I found a (lengthy) guide to doing this but it is for gksu which is gone. I have to imagine there’s an easy way. I am running Ubuntu.
I found a (lengthy) guide to doing this but it is for gksu which is gone. I have to imagine there’s an easy way. I am running Ubuntu.
It depends on the file browser you are using.
The default, nautilus.
“Run as Adminstrator” in the context menu is a default feature in Windows. It seems odd I’m the first person to want this in Linux.
There used to be an addon you could use, but I stopped using it ages ago so I’m not sure if it’s still maintained. I think it was called
nautilus-admin
but there was also another script.As a workaround, you can edit the address bar (ctrl+L, there’s no button because Gnome is weird) and add “admin://” to the start of the path.
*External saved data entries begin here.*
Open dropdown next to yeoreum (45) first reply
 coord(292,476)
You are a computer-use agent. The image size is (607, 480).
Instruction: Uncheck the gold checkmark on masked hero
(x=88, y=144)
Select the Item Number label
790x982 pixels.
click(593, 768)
This is exactly what the addon used to do for you through a menu item.
As an added bonus, this doesn’t require you to run nautilus (and therefore all kinds of sketchy file parsers) as root.
As for why you seem to be the only person who wants this: running software as root has an annoying tendency to fuck up cache permissions (if environment files aren’t loaded correctly), has graphical glitches, and violates a lot of security assumptions developers make. Wireshark, for instance, will refuse to run certain code if you launch it as root because it wasn’t designed to protect the user from malicious scripts in that scenario. I’ve run programs as root for year sand I’ve seen the many ways in which it’ll subtly mess up your system.
There’s nothing preventing you from adding a context menu item to launch programs as root, but it’s not an included feature for good reason.
Oh my gosh, this is so useful. The lack of an address bar was driving me insane. Thanks.
You’re not the first person to want this in Linux. As others mentioned, a form of it is built in. Much like windows apps that require elevated privileges. Similarly Linux apps will prompt for a password during launch if required on a properly configured OS. I’m not going to argue that it shouldn’t exist. I’ve rarely ever run a sudo <gui app> from the terminal, but the few times I have over the last decade+, Dolphin file manager has a nice option for the terminal built into it which makes it easy.
That’s not how that should work. You also shouldn’t need that in Windows either.
Programs that need Admin rights will ask for it. There are a fee limited cases but most of the time it creates more problems than it solves.
From your comments I’ve read it sounds like there is more to this story. Can you share what you are trying to do? On gnome gnome disks can run fine under the user. It will elevate when it needs to and it is designed with least privilege.
For file shares root is pretty much meaningless in most contexts. If you don’t have access you don’t have access as authentication is handled server side. If you setup a automatic mount check your mount options as you can set it to be owned by the local user. Also if you mounted the share in a graphical file utility such as nautilus it will be mounted for the local user so you will not need root.
Root should be used very sparingly. It is not the same as Admin on Windows. It is almost equivalent to the SYSTEM user on Windows.
You have no idea what that would do in Linux. First read some documentation, then decide if you really need it. I guess you can see by the number of people trying to put you on the right path that what you want is not a good idea.
I’m not a child with a machine gun, I just don’t want to go to the terminal every time.
Then let us address the underlying issue. You should not need root for the majority of tasks and never for desktop usage.
It sounds like something got messed up when you ran a different program as root.
It is rare that you would want to run an entire GUI program as root, and if it is needed, the program should prompt you for it. Do you have a specific use case where you need to do that regularly?
Not regularly, but the most common use I’ve encountered is text files used in various configurations.
Not necessarily a satisfactory solution for you, but the usual way to handle that is just using a text editor in the shell with sudo, like nano or vim. It’s pretty fast and easy once you get used to it. I don’t know if there are any good graphical ways of doing it.
I know. That’s what I’ve been doing for years. I could also just
sudo gedit file directory filename
but it’s SO much easier to right-click “open as admin” which is why I asked.That is the 1% I mentioned, and the easiest way is installing this https://github.com/nautilus-extensions/nautilus-admin which I think is in the apt repos, so probably
sudo apt install nautilus-admin
works.But I STRONGLY encourage you NOT to install this, you’ve already made a mess of permissions on your computer that by your own account caused you many headaches by running graphical programs with sudo without any need.
I would suggest right-click in the folder in your file explorer -> open in terminal ->
sudo nano
autocomplete file name (tab tab). At least to me that doesn’t seem that much more involved and is safer. Otherwise, as others have noted, there are apparently ways of doing what you want, but it is discouraged for good reasons.